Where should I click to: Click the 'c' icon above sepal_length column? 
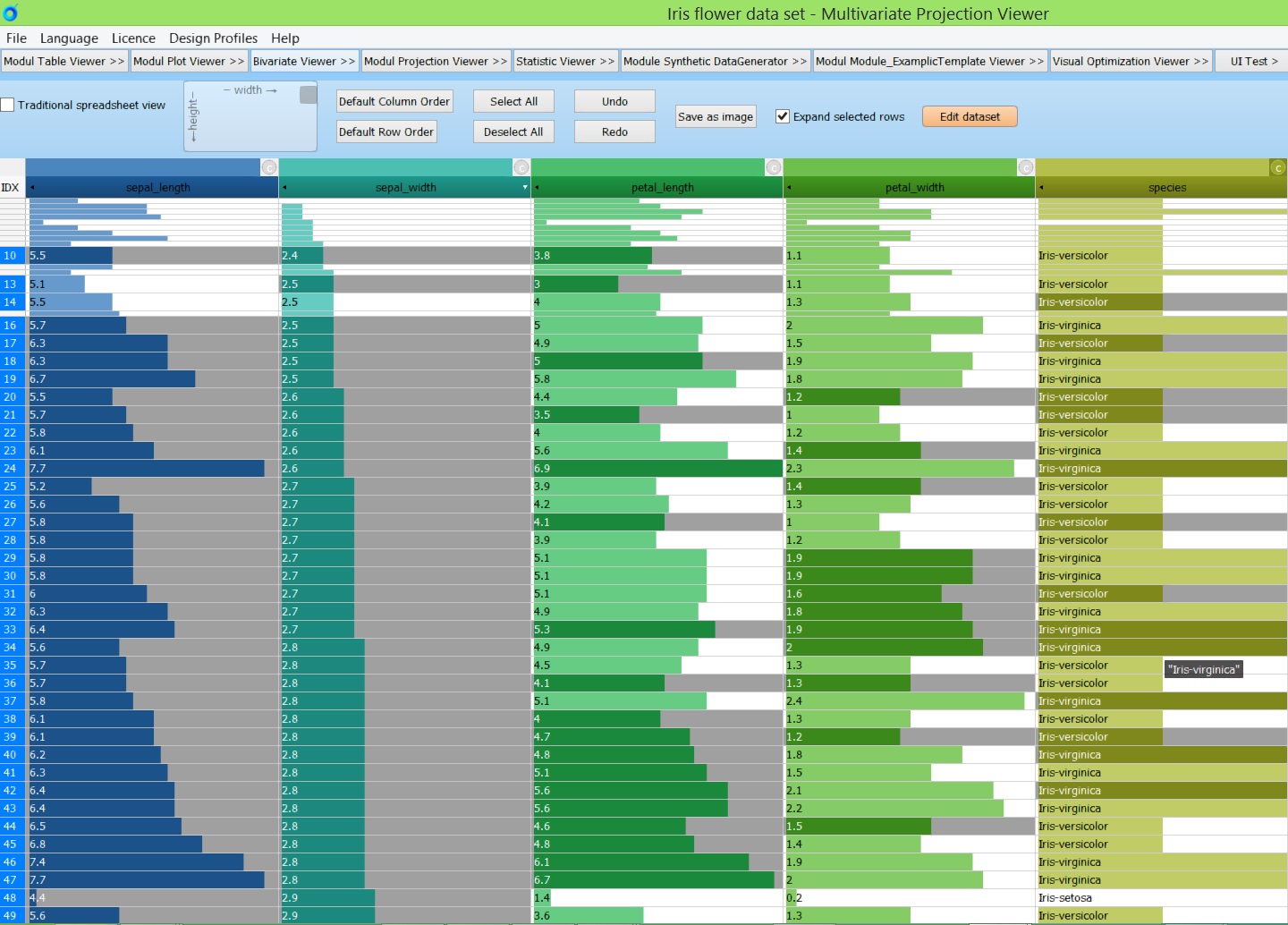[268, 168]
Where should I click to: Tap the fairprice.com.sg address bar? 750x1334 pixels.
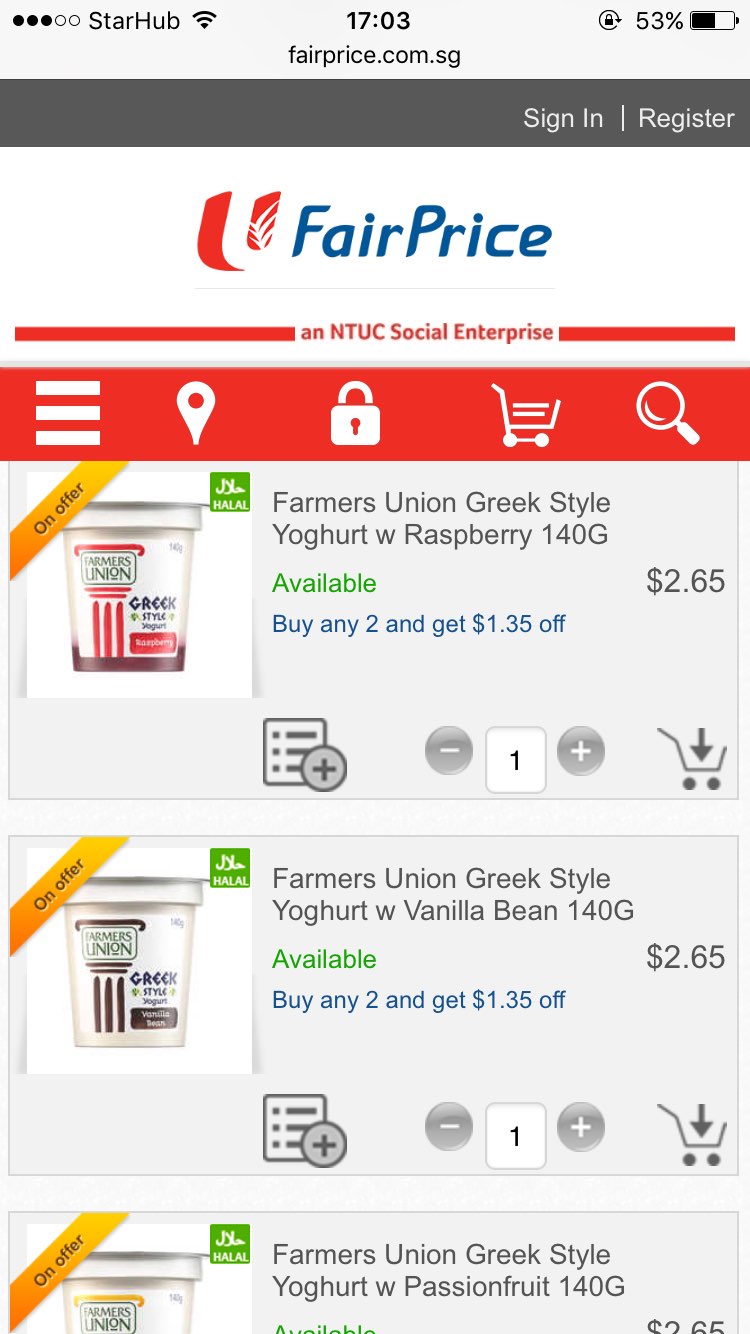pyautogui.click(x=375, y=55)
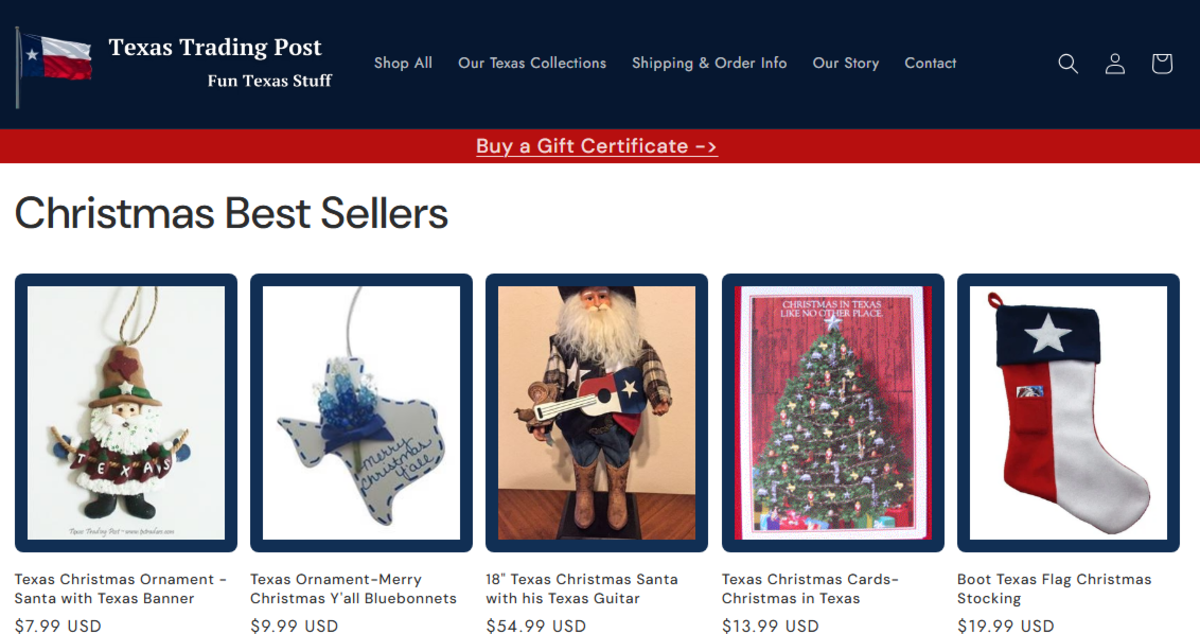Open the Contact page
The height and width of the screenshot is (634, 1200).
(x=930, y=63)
==
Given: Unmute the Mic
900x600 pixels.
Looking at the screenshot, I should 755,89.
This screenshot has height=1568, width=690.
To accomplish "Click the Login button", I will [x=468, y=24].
...
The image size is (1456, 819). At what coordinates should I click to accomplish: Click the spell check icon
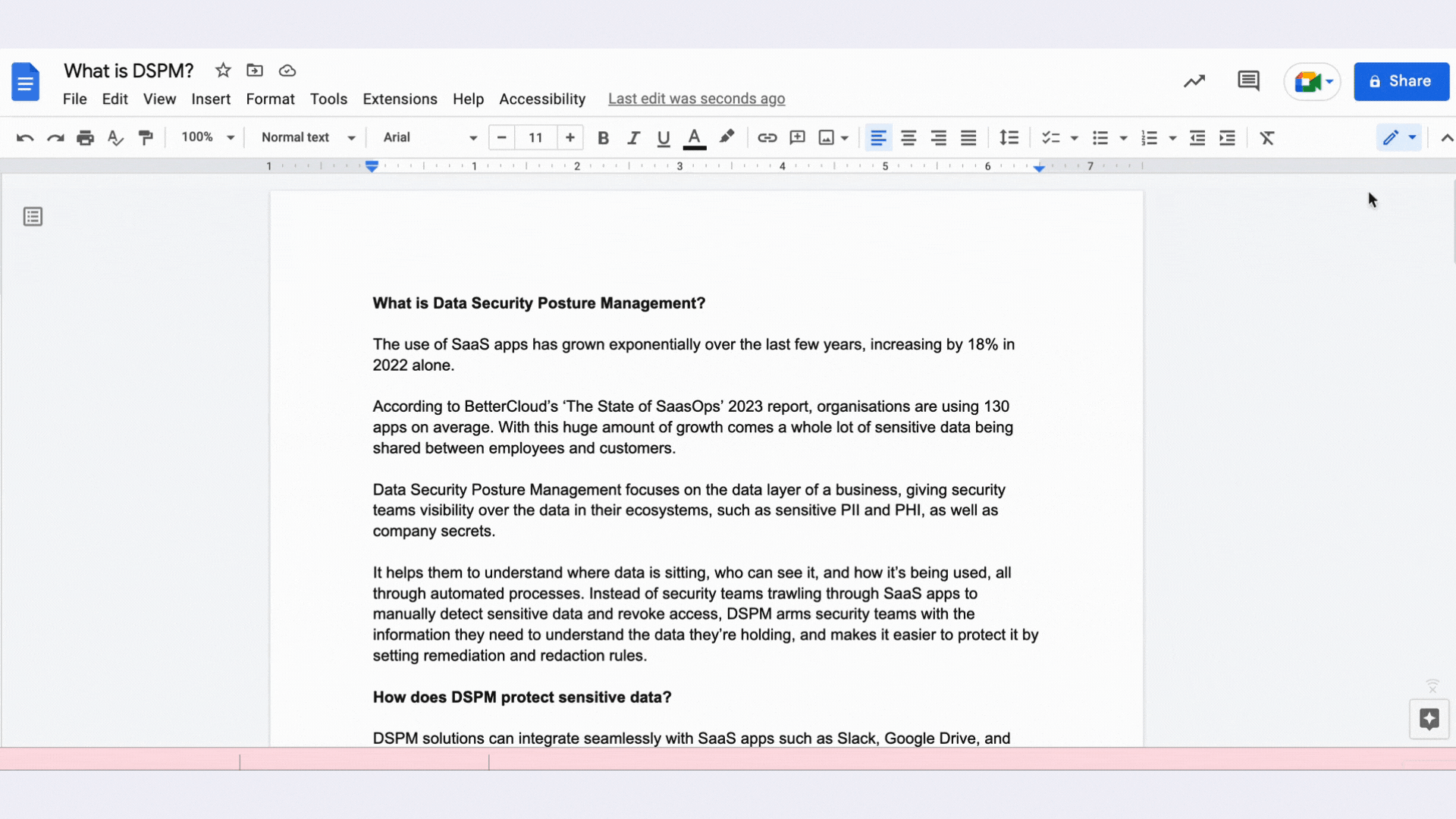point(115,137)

Exercise brief
Swap "Mic" for "Microphone" in the material from the line with "Given: Unmute the Mic" up to and including the line with "will [x=468, y=24].", and write out only those lines with nothing else changed.

Expected output
Given: Unmute the Microphone
900x600 pixels.
Looking at the screenshot, I should 755,89.
This screenshot has height=1568, width=690.
To accomplish "Click the Login button", I will [x=468, y=24].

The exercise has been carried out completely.